##### GIVEN DATA

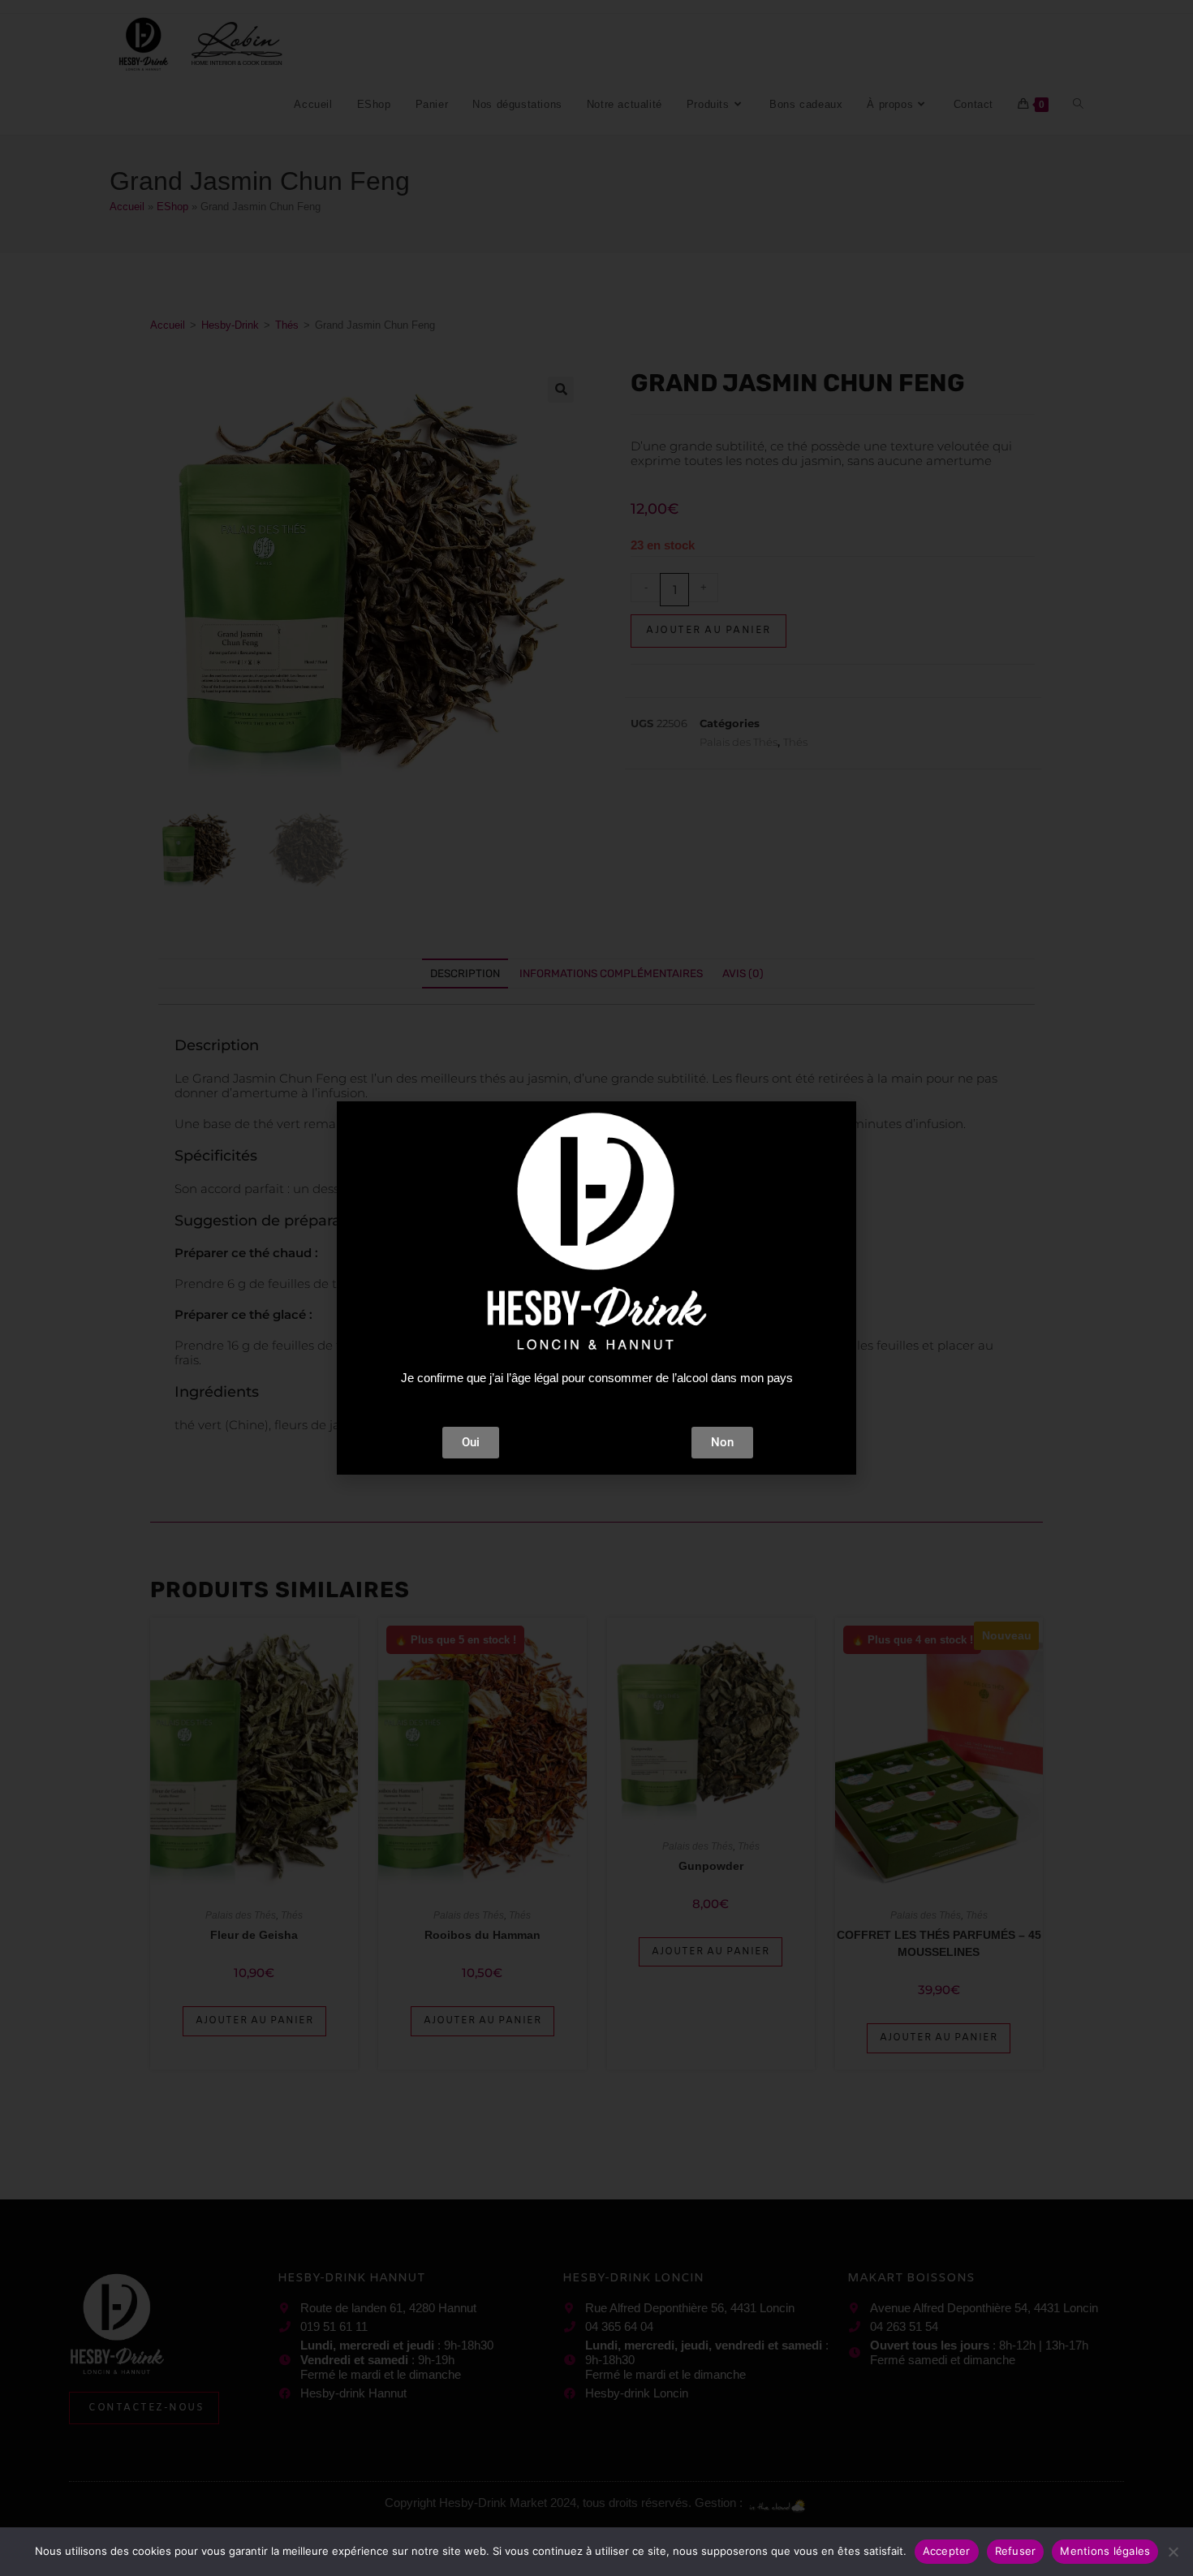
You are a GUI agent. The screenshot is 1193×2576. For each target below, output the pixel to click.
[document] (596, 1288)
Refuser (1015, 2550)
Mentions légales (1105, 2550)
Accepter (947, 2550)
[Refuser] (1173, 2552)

##########

● **EXERCISE**: Return the data exactly. Pictures stay out.

● **RESPONSE FOR THIS EXERCISE**:
You are a GUI agent. The screenshot is 1193×2576. For each target below, output the pixel to click.
[document] (596, 1288)
Refuser (1015, 2550)
Mentions légales (1105, 2550)
Accepter (947, 2550)
[Refuser] (1173, 2552)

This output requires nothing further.